She went downstairs, therefore, to breakfast, resolved to speak her mind. The girls were there, looking very pretty and merry. Nesta said eagerly:

"Molly, you will be able to go to the Chattertons to-day."

"I mean to," said Molly. "Ethel, you mustn't be jealous, but I am coming with you."

"And she's got a charming new hat," said Nesta.

"I know," said Ethel. "She trimmed it yesterday with some of the ribbon left over from my new ball dress."

"She'll wear it," said Nesta, "and she'll look as pretty as you, Ethel."

Ethel shook herself somewhat disdainfully.

"And I'm going to play tennis with Matilda Fortescue," continued Nesta. "Oh, hurrah! hurrah! Isn't it nice to have a day of freedom?"

"What do you mean, girls?" said Marcia at that moment.

Her voice had a new quality in it; the girls were arrested in their idle talk.

"What do we mean?" said Nesta, who was far and away the most pert of the sisters. "Why, this is what we mean: Dear old Marcia, the old darling, has come back, and we're free."

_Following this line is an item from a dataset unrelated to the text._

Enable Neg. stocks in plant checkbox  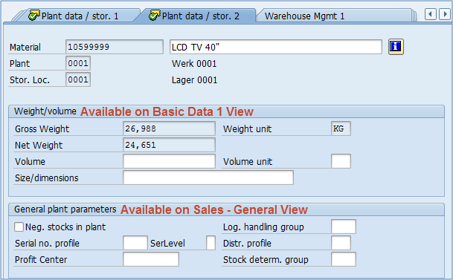coord(19,227)
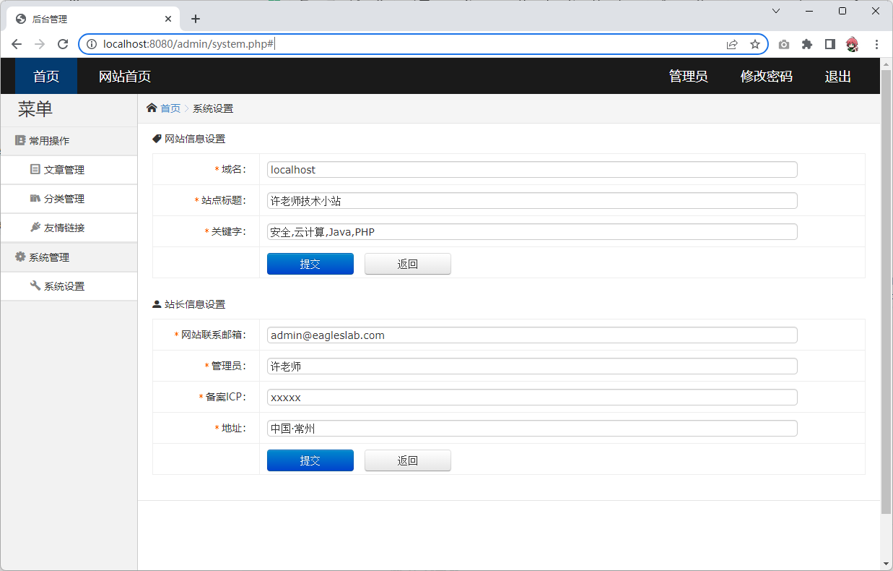Open the user profile avatar icon
Image resolution: width=893 pixels, height=571 pixels.
[x=853, y=44]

"I wish to tell you," said Marcia, "that this is a mistake."

"What do you mean?" said Molly. "Do you mean to insinuate that you are not our sister, our dear old sister?"

"Our duties!" cried Molly, with a laugh. "Why, of course we have heaps of duties--more than we can attend to. We make our own clothes, don't we, Nesta?"

"And beautifully we do it," said Nesta. "And don't we trim our own hats?"

"Yes, I'm not talking about those things. Those are pleasures."

"Pleasures? But we must be clothed?"

"Yes, dears; but you will understand me when I speak quite plainly. Part of your duty is to try to make your poor mother's life as happy as you can."

"But you will do that, darling," said Nesta, coming close up to her sister and putting her arms round her neck.

Nesta had a very pretty and confiding way, and at another time Marcia would have done what the little girl expected, clasped her to her heart and said that she would do all, and leave her dear little young sister to her gay pleasures. But Marcia on this occasion said nothing of the sort.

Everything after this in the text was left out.